### Raw data
++++++++++

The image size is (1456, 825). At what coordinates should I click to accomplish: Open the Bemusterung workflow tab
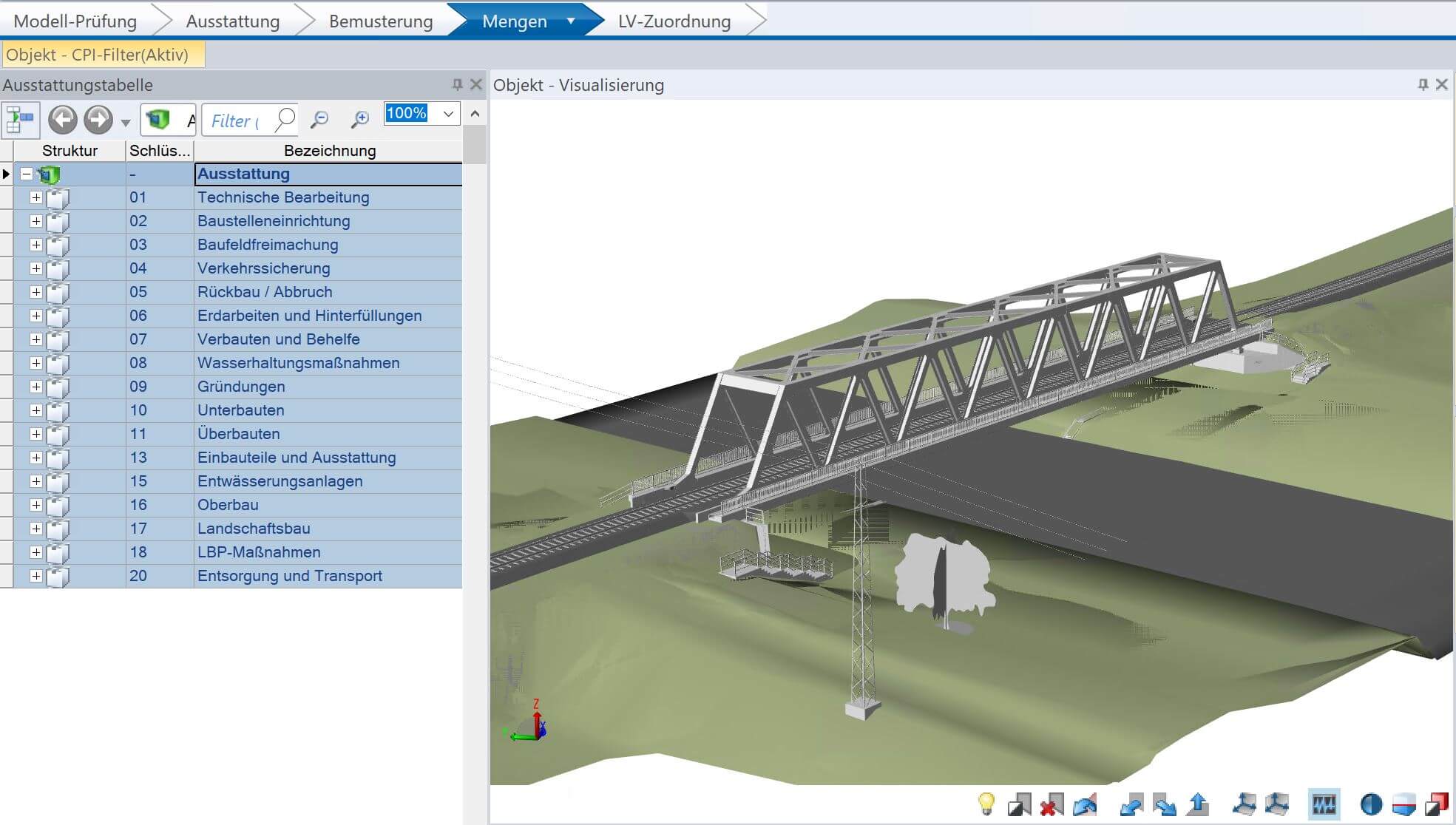(380, 21)
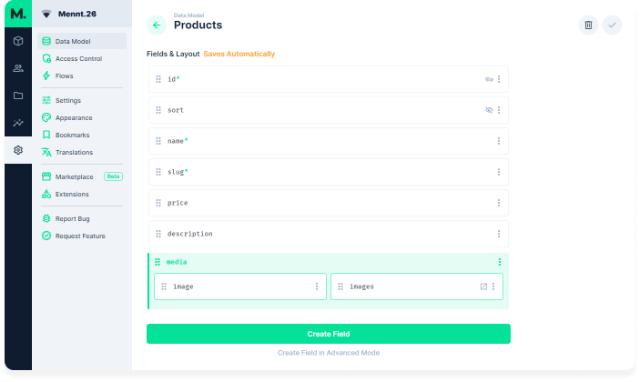Open the Content module cube icon
Viewport: 640px width, 382px height.
coord(18,41)
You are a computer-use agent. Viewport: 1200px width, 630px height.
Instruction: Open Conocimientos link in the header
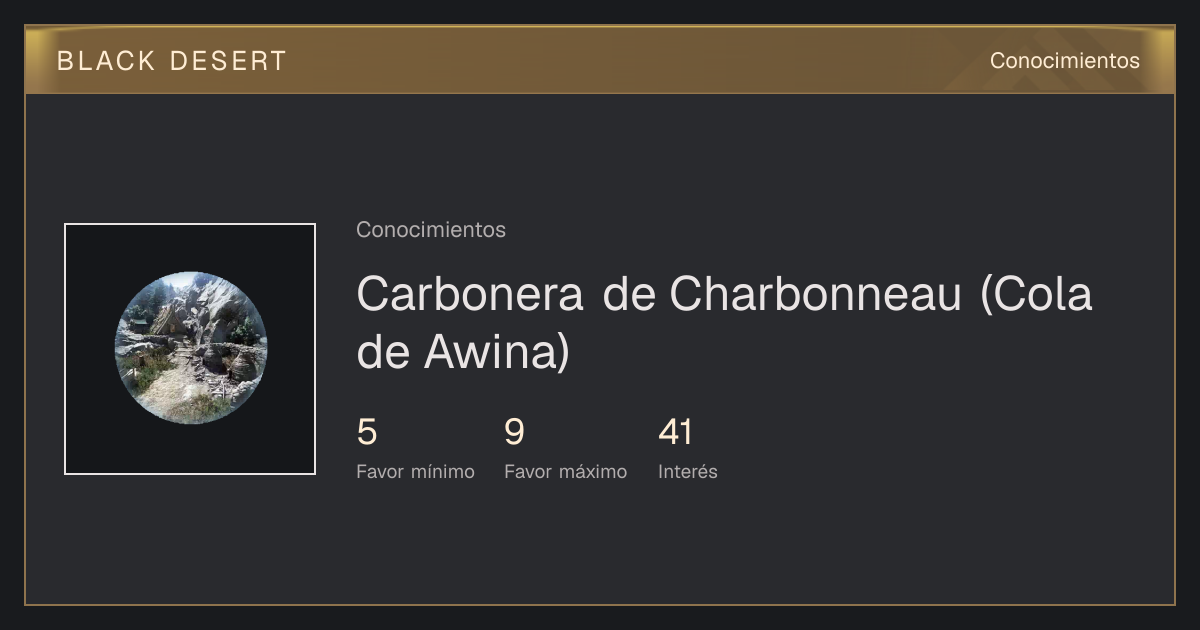click(x=1065, y=61)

++++++++++

### Problem requirements
Could you swap "Instruction" for "Goal" and give all the entries again with everything else unchanged, leaving out the pictures?

### The solution
The image size is (1456, 825). At what coordinates should I click to accomplish: Open the Bemusterung workflow tab
(380, 21)
Open the Content module cube icon
Viewport: 640px width, 382px height.
coord(18,41)
You are a computer-use agent. Viewport: 1200px width, 630px height.
Goal: Open Conocimientos link in the header
click(x=1065, y=61)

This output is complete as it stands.